NIKKEI BUSINESS DAILY 日経産業新聞

スタートアップや家業の高度化を目指す「アトツギ」が事業モデルを競い合う第4回「スタ★アトピッチJapan」の東京ブロック大会が11月25日、都内で開かれた。全国各地で開催したブロック大会の最後として、35社の起業家らが登壇した。がん治療装置や創薬、物流を効率化するロボットなどで先端技術を事業にした企業のプレゼンテーションが目立った。

スタ★アトピッチは日本経済新聞社が主催し、毎年開催している。東京大会は2つのブロックに分けて開催した。

新技術で医療に貢献

医療スタートアップのグレイスグループ(東京・渋谷)は卵子凍結保管サービス「Grace Bank(グレイスバンク)」を発表した。11月時点で、全国の生殖医療を手掛ける医療機関27院と連携し、卵子の凍結保管費用をサブスクリプション(定額課金)型で支払う。福利厚生の一環としてメルカリやサイバーエージェントなどが、卵子凍結保管の費用を補助する制度を導入している。

医療装置開発スタートアップのビードットメディカル(東京・江戸川)は超小型の陽子線がん治療装置を開発する。陽子線は放射線の一種でX線より特定の位置にエネルギーを集めやすく、副作用を抑えた治療が可能として注目を集める。

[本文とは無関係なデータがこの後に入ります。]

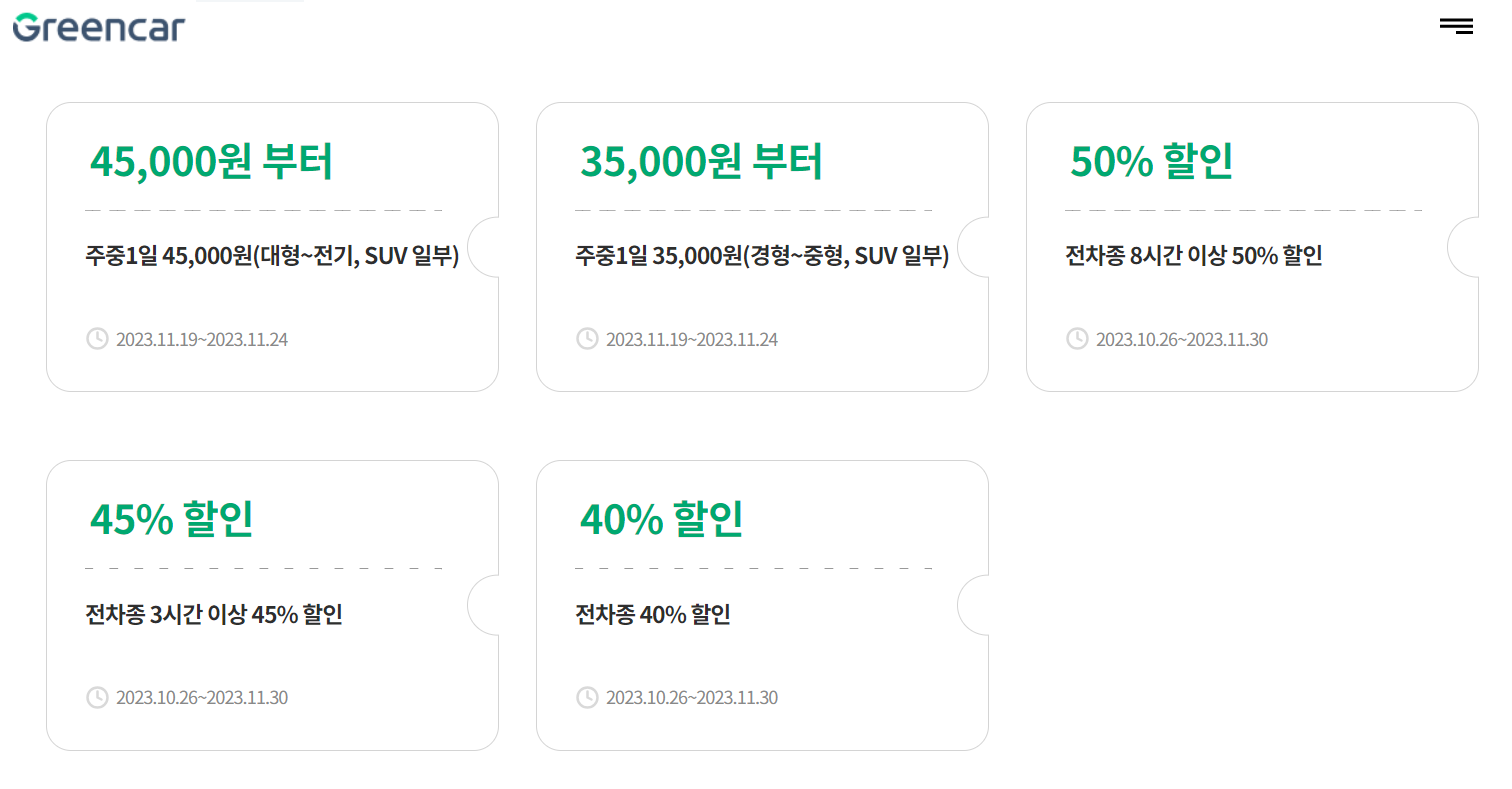This screenshot has height=789, width=1512.
Task: Click the clock icon on the 35,000원 coupon
Action: (x=587, y=339)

従来の治療装置は高さ12メートル程度と大きく、設置スペースや費用の高さが課題だった。ビードットメディカルは4メートルに小型化し、価格も2分の1程度に抑えた。古川卓司代表は「日本は2人に1人ががんになる時代だ。私が発症した際に当社の製品で治療できる環境を整えたい」と語った。

創薬スタートアップのヒューマンライフコード(東京・中央)はへその緒由来の間葉系幹細胞を活用した医薬品を開発する。同細胞は炎症を抑える物質を放出する性質があり、造血幹細胞移植後の肺合併症や加齢に伴って筋肉量が減る「サルコペニア」など複数の疾患を対象とする。足元では臨床治験(治験)を開始した製品もある。

物流の人手不足を解決

人手不足が懸念される物流領域の課題解決に取り組む企業もみられた。早稲田大学発の東京ロボティクス(東京・文京)は段ボールの箱を台車やパレットに積み上げる「パレタイズ」と呼ばれる作業などを代替するロボットを開発した。「力制御」と呼ばれる技術で、多数の関節が人のように柔らかな動きを再現できる。倉庫などのピッキング業務を自動化するロボットの開発にも着手している。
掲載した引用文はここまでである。